Teks Halaman =
┌──
BANDUNG, KabarKampus – Mungkin sebagian orang, termasuk mahasiswa, memandang miring aksi-aksi yang kerap dilakukan para buruh. Padahal bisa jadi begitu lulus kuliah nanti, para “mantan” mahasiswa masuk ke dalam sistem tenaga kerja yang sama dengan para buruh.
Hal itu tersirat dalam diskusi “Meraba Skema Ekspansi Modal di Indonesia” di Kaka Cafe, Jalan Tirtayasa, Bandung, Kamis (11/05/2017) lalu. Diskusi menghadirkan narasumber, antara lain, Hermawan, Sekjen Konfederasi Serikat Nasional (KSN).
“Saya ke sini bukan untuk membangun simpatik kepada buruh, tapi saya berharap mudah-mudahan sistem yang sekarang ini tidak terjadi senasib kepada kawan-kawan nanti saat kerja,” ungkap Hermawan, kepada peserta diskusi yang mayoritas mahasiswa.
Ia mengakui, sewaktu masih SMA dulu, dirinya tak peduli dengan demonstrasi yang dilakukan para buruh. Demonstrasi tersebut hanya menjadi bahan tertawaannya saja.
“Karena saya nggak paham waktu itu. Ngapain bantu teman-teman buruh,” tuturnya.
Namun begitu lulus sekolah, ia masuk ke dalam sistem perburuhan atau tenaga kerja yang sangat buruk. Sistem tersebut mulai dari aturan dirumahkan bagi buruh, sistem kontrak, outsourching, hingga magang.
Bahkan sistem tersebut bagi tenaga kerja yang duduk di manajemen, bukan hanya buruh. “Apa pun pekerjaan kawan-kawan di sini akan dihadapkan dengan sistem. Meski di nantinya kerja sebagai HRD, di manajemen, sistemnya kontrak,” ujarnya.
Menurutnya, perusahaan atau pabrik yang berkolaborasi dengan pemerintah akan terus melahirkan aturan yang tak berpihak pada buruh. Misalnya aturan mengenai buruh yang dirumahkan. Aturan tersebut diduga kuat terkait over produksi yang dialami perusahaan. Sementara penjualan tidak lancar. Maka buruh dirumahkan.
Selama dirumahkan, kata Hermawan, buruh masih dibayar dengan besaran tertentu. Namun jika barang yang diproduksi pabrik tak kunjung diserap pasar, maka buruh yang dirumahkan itu akan menjadi korban pertama. Buruh akan dipesangon atau PHK.
└──
Cuplikan Data =
┌──
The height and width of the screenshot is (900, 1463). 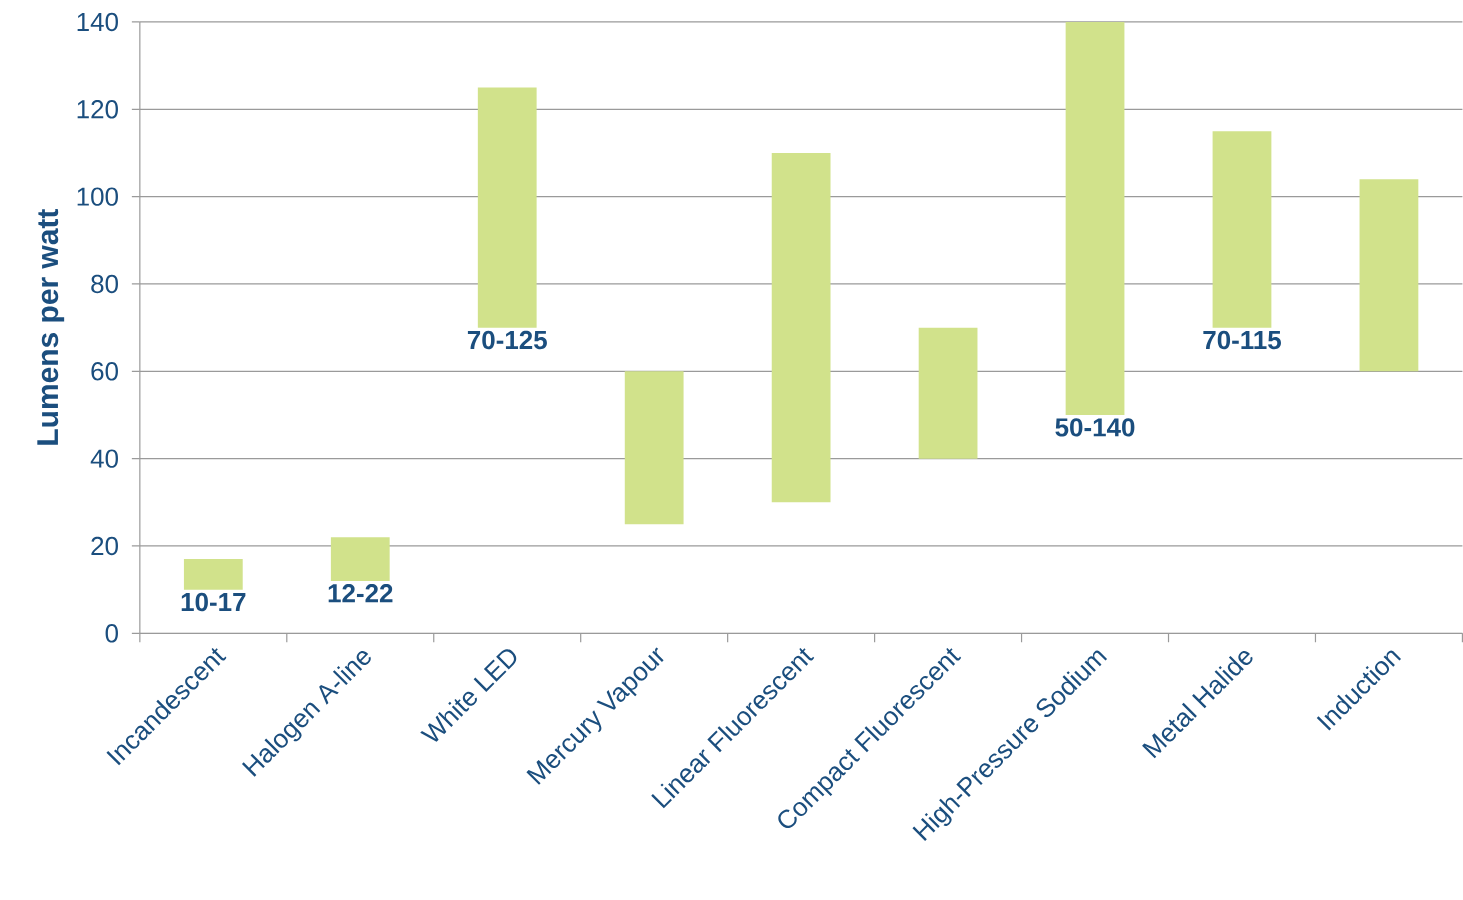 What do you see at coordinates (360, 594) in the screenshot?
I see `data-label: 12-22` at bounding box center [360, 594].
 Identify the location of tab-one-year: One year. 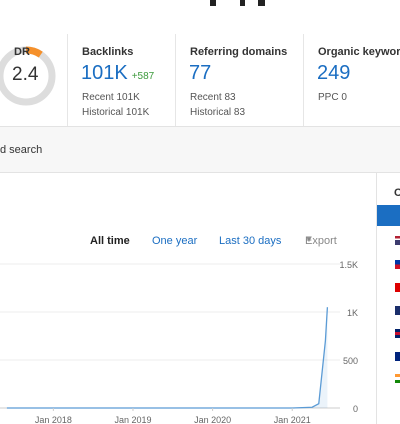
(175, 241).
└──
Tugas 1 = Menurut artikel tentang diskusi perburuhan, di mana diskusi "Meraba Skema Ekspansi Modal di Indonesia" diadakan?
Tugas 2 = Tuliskan kembali bagian artikel tentang diskusi perburuhan mulai dari "Selama dirumahkan, kata" sampai "dipesangon atau PHK.", tanpa mengubah satu kata pun.

Jawaban Akhir 1 = Di Kaka Cafe, Jalan Tirtayasa, Bandung.

Jawaban Akhir 2 =
Selama dirumahkan, kata Hermawan, buruh masih dibayar dengan besaran tertentu. Namun jika barang yang diproduksi pabrik tak kunjung diserap pasar, maka buruh yang dirumahkan itu akan menjadi korban pertama. Buruh akan dipesangon atau PHK.